The main telephone company building where I worked in Portland was located on the corner of Park and Oak, not far from Burnside.  It was a total of twenty blocks from where I lived at 10th and Montgomery.  Because I worked a split shift, I walked this distance four times a day regardless of weather.

Downtown Portland has a north-south strip of park blocks which are only half a block wide but a full block long.  They stretch for about 15 blocks between 8th (Park Avenue) and 9th.  It was pleasant to walk through them as part of my daily route.  My evening shift was over at 10:00PM, and I never hesitated to walk home alone at that time of night through the park blocks.  It wasn’t that I was fearless; it was that I didn’t have enough sense to be afraid.  I was just a green country girl.

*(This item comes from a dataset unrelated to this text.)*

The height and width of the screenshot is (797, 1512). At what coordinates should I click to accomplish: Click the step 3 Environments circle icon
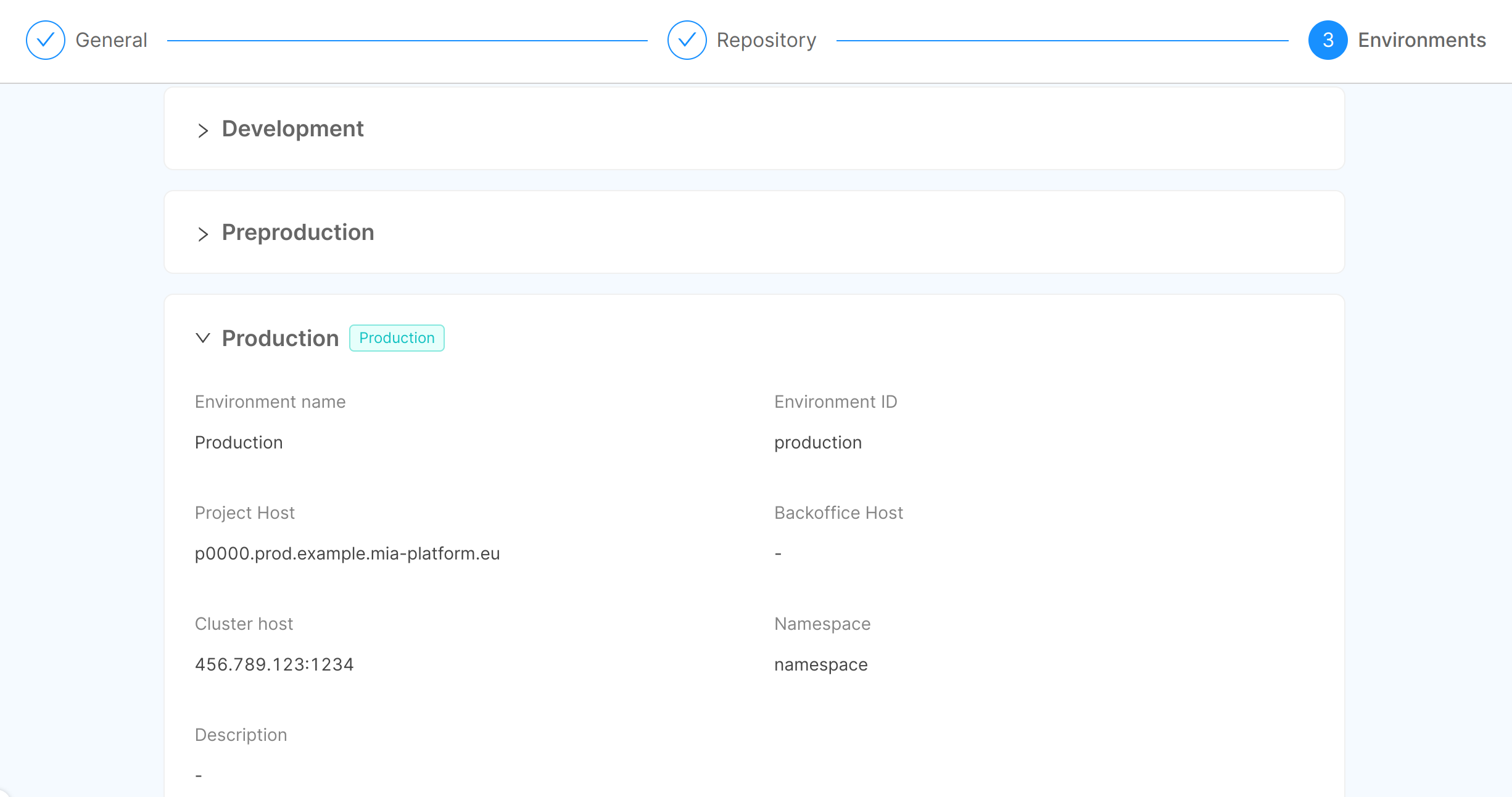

The irony is that I was afraid of buses.  There was a bus that ran up and down Broadway (7th Street).  I was afraid to get on one.  I was afraid and embarrassed, and afraid of being embarrassed.  If there had been a stirrup and a saddle I would have swung on up, but I didn’t know how buses worked, where they went, how to use them, what I was supposed to do.  I had always walked.  I liked to walk.  I knew how to walk.  I knew my feet would take me where ever I wanted to go.

On most nights, the park and streets were deserted.  But one night, when I was only a few blocks from home, I noticed, by the light of the street lamps, that there was a man behind me about half a block away.  I walked faster.  He walked faster.  I walked faster still.  So did he.  I thought of the door of the Martha Washington, which was always locked after 10:00pm.  I would have to climb 7 stairs, ring the bell, and then wait until the woman at the desk pushed the button to let me in. I wanted to run.  I was wearing a winter coat, which suddenly seemed very heavy.  When I cut over to 10th Street, he followed me and when I ran up the steps of the Martha Washington and rang the bell, he was right at the bottom of the steps.  I turned my head and looked at him over my shoulder.  He was just a young man, dark hair, rather slight of build.  I was almost paralyzed with fear.  He looked right at me.  He said, “You’ve got a good looking pair of tits.”  He must have had x-ray vision to see through my back and my coat.  The buzzer sounded and my hands were shaking when I opened the door and ran inside.

I can’t remember what happened after that.  Did I tell the woman at the desk?  Did she call the police?  No and no.  Did I start carrying mace with me when I walked home alone at night.  I had never heard of mace.  But I do remember that I still walked home at night through the park blocks because I was too afraid to take the bus.